Comentário: Gabriel Axel (1918-2014) foi um diretor, ator e escritor dinamarquês. Após um curto período trabalhando em teatro, ele começou a dirigir dramas para televisão. Produziu uma série de filmes mais ou menos eróticos e comédias populares, tendo uma carreira prolífica como diretor de filmes para a TV francesa, culminando em 1985 com uma série histórica de cinco episódios chamada "Les Colonnes du Ciel / Heaven's Pillars". No total ele dirigiu cerca de 25 longas-metragens e 50 filmes para TV, aparecendo como ator em cerca de 25 filmes. Dentre seus filmes mais conhecidos estão uma adaptação de Hamlet chamada "Jutland, Reinado de Ódio" (1993) e "Na Estrada da Vida" (1990). "A Festa de Babette" (1987) é o primeiro filme que vejo dele.
Trata-se de uma adaptação para as telas do conto homônimo que foi publicado originalmente no Ladies’ Home Journal em 1950 e, em 1958, no livro “Anedotes of Destiny” de Karen Blixen que usa o pseudônimo de Isak Dinesen.

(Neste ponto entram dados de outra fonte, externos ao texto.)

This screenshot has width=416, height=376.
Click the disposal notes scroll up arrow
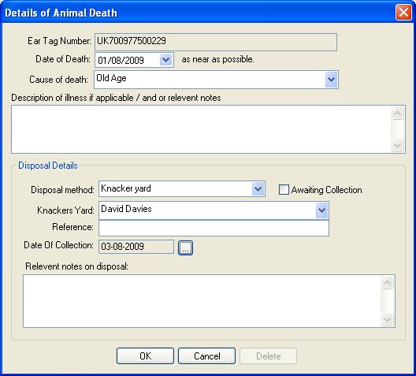[x=388, y=283]
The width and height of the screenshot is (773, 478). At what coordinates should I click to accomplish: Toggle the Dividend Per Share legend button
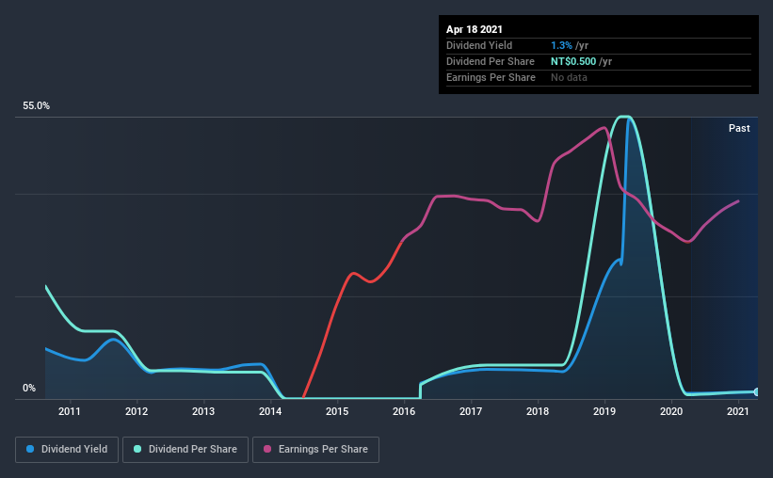(185, 450)
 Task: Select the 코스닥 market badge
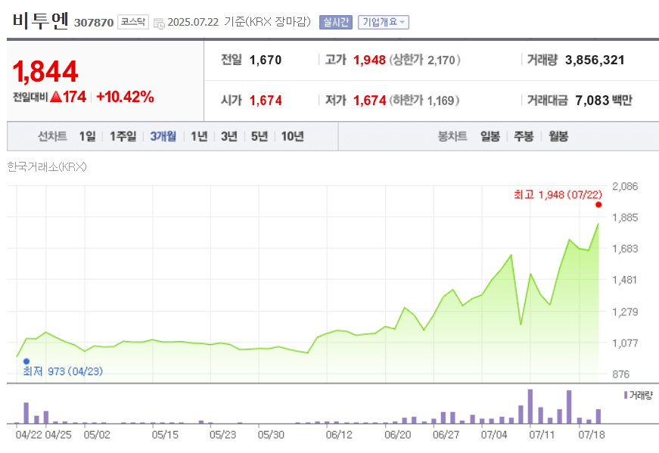(131, 21)
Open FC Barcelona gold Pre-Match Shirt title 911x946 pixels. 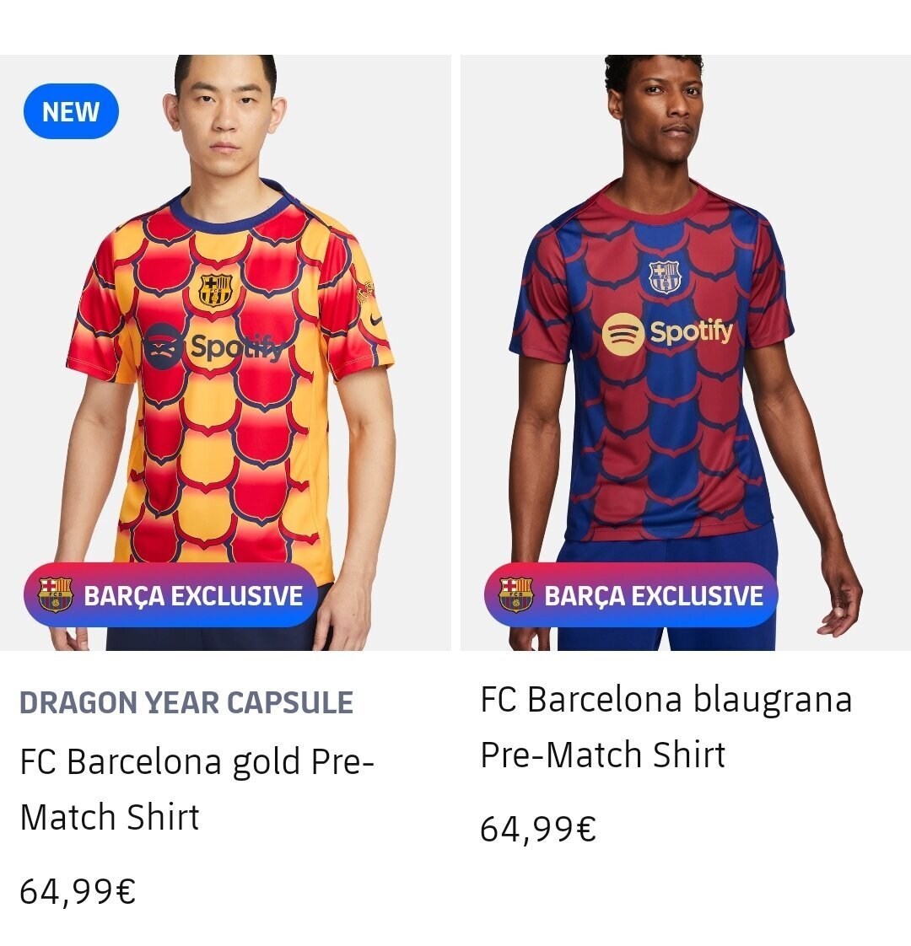click(197, 789)
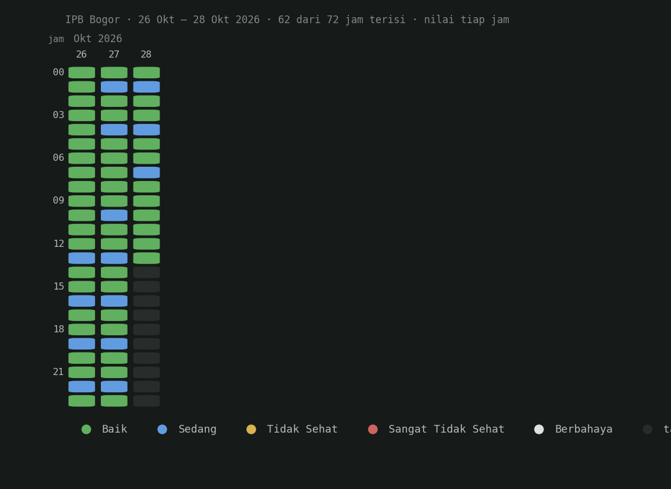The image size is (671, 489).
Task: Click blue hour 07 cell on 28 Okt
Action: [147, 173]
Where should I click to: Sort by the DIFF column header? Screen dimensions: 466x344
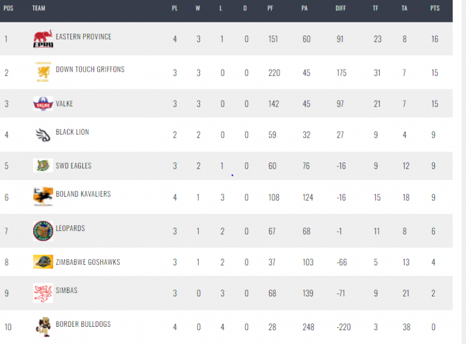[341, 9]
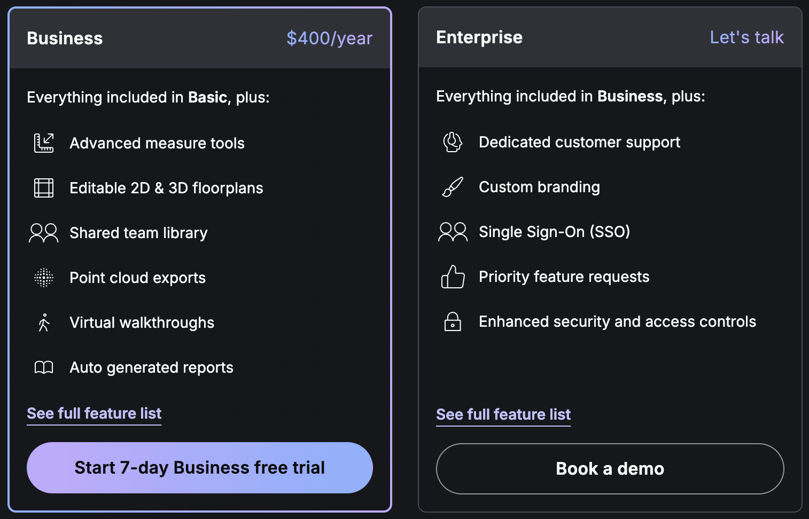The image size is (809, 519).
Task: Select the floorplan grid icon for Editable 2D & 3D floorplans
Action: tap(43, 188)
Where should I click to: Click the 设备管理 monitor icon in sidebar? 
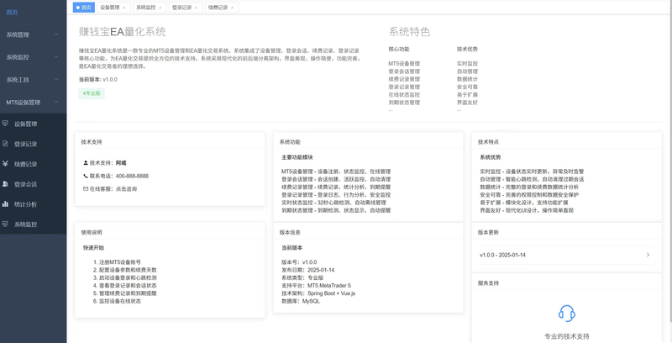point(6,124)
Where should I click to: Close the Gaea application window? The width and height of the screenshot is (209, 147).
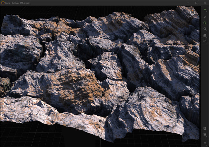click(204, 3)
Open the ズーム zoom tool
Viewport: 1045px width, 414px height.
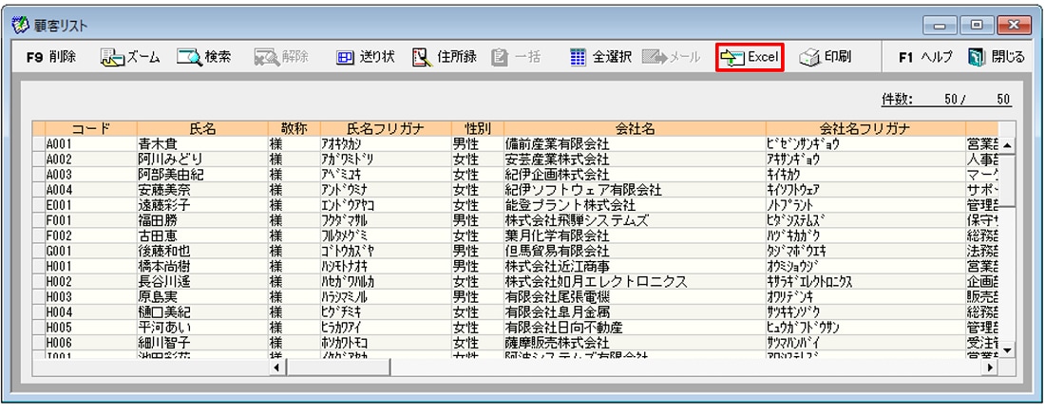(x=131, y=58)
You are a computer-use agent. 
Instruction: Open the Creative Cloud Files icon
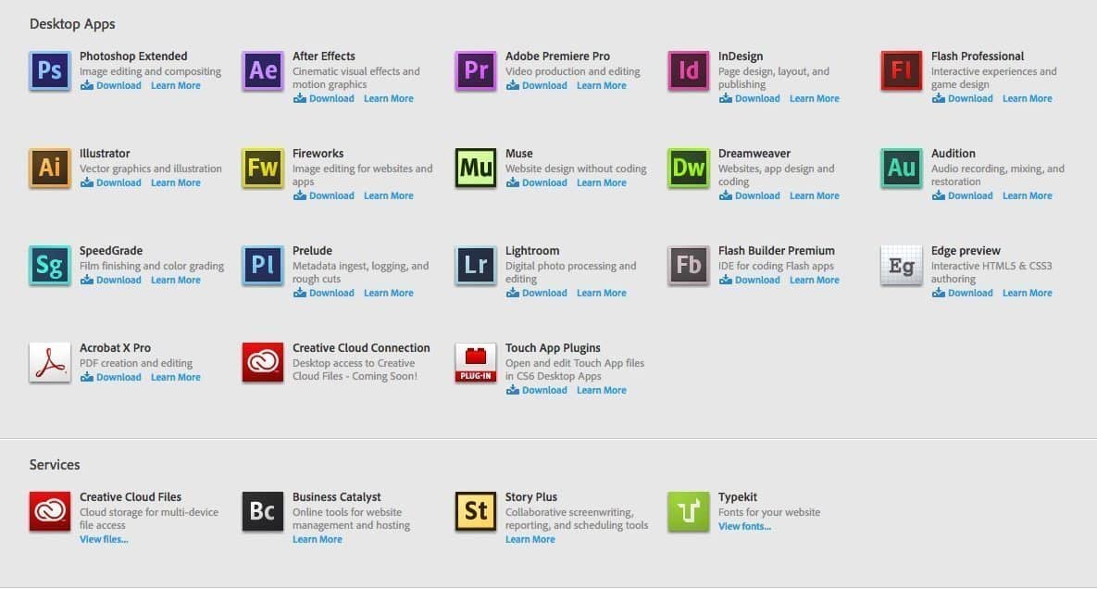pyautogui.click(x=49, y=511)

O enredo histórico se centra na personagem principal, Babette, que é uma cristã católica que por motivos sociais de conflito, isto é, a Guerra Civil francesa em 1871 e a perda do filho e do esposo, foi acolhida em um vilarejo por duas senhoras de meia idade, Philippa e Martine, que viveram desde sempre nesse lugar ao lado do pai. Após a morte do pai que era um pastor luterano e líder comunitário, elas dão seguimento a vida de forma simples e religiosa. Em breves palavras, a vida no vilarejo é talhada pela religião, um lugar onde todos os desejos são sacrificados em nome da fé. Já Babette tem seu destino marcado pelo silêncio e sacrifício, trabalhando por 14 anos para essas duas irmãs em troca de comida e abrigo. No fim, sua rotina é quebrada quando ela recebe a notícia de que é destinatária de uma pequena fortuna de 10.000 francos que coincide com o a pretensão das irmãs de celebrarem o dia que o pai completaria 100 anos.
Leonardo Campos do site Plano Crítico nos conta que “Considerado como precursor dos filmes que envolvem gastronomia e cinema, a produção é uma referência na história deste subgênero que já encantou plateias ao redor do planeta. Ao tratar da preparação dos alimentos, da figura de uma pessoa que gerencia a cozinha e do ato de comer uma refeição saborosa e bem preparada, a trama flerta com as ricas experiências sinestésicas oriundas da gastronomia enquanto ação representativa para a humanidade.
Em ‘A Festa de Babette’, a comida amplia os seus horizontes, ao deixar de ter caráter exclusivamente nutricional para reger relações no bojo da cultura, e assim, promover atos de sociabilidade. A alimentação neste atmosférico drama está relacionada a condutas, atos e costumes. (...)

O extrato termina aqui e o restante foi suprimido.